Health Policy. 2010 May;95(2-3):129-36. doi: 10.1016/j.healthpol.2009.11.012. Epub 2009 Dec 11.
To assess the effects of geographic diffusion of physicians from medically oversupplied toward undersupplied areas driven by economic competition among physicians and political interventions in Japan and US.
A quantitative evaluation of physician workforce changes at the community level between 1980 and 2005, using municipality-based (Japan) and county-based (US) census data.
The overall number of physicians per 100,000 population (physician-to-population ratio: PPR) increased from 130 to 203 in Japan and 158 to 234 in US. In this context, a higher proportion (30.1%) of the quintile communities with lowest PPRs in 1980 has further decreased their PPRs in US than in Japan (21.6% in 2005). In multivariate analysis low PPR was a positive predictor of PPR decrease in the US communities (odds ratio 1.26; 95% confidence interval 1.01-1.58), while it was a negative predictor in Japanese communities (0.69; 0.57-0.83).
Physician scarcity is associated with further scarcity in US communities, while scarcity is associated with recovery from scarcity in Japanese communities. Competition-based physician diffusion strategies and various interventions to address the maldistribution of physicians apparently have not worked effectively in US compared with Japan.
评估日本和美国的医生之间的经济竞争和政治干预驱动的医师从供过于求地区向供应不足地区的地理扩散对医生人数的影响。
利用基于市(日本)和基于县(美国)的人口普查数据,对 1980 年至 2005 年社区一级医生人数的变化进行定量评估。
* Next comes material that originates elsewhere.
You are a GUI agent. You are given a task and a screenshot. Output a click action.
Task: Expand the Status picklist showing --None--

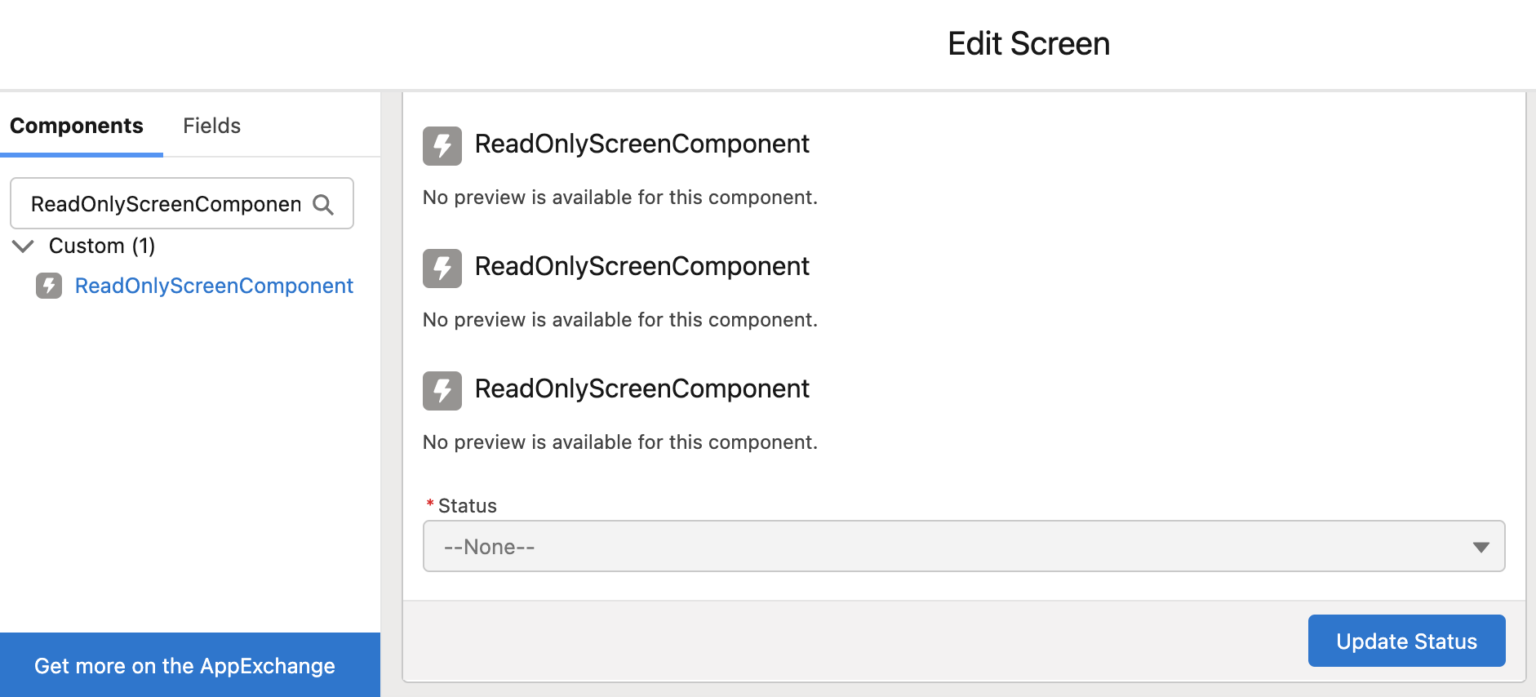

每 100,000 人口的医生人数(医生与人口的比例:PPR)从 1980 年的日本 130 人增加到 203 人,美国从 158 人增加到 234 人。在此背景下,1980 年 PPR 最低的五分之一社区中,有更高比例(30.1%)的社区在 2005 年的 PPR 在美国进一步下降,而在日本的下降比例较低(21.6%)。多元分析显示,美国社区的低 PPR 是 PPR 下降的正预测因素(比值比 1.26;95%置信区间 1.01-1.58),而在日本社区则是负预测因素(0.69;0.57-0.83)。
在美国社区,医生短缺与进一步短缺相关,而在日本社区,医生短缺与从短缺中恢复相关。与日本相比,以竞争为基础的医生扩散策略和各种干预措施显然并未有效地解决美国医生分布不均的问题。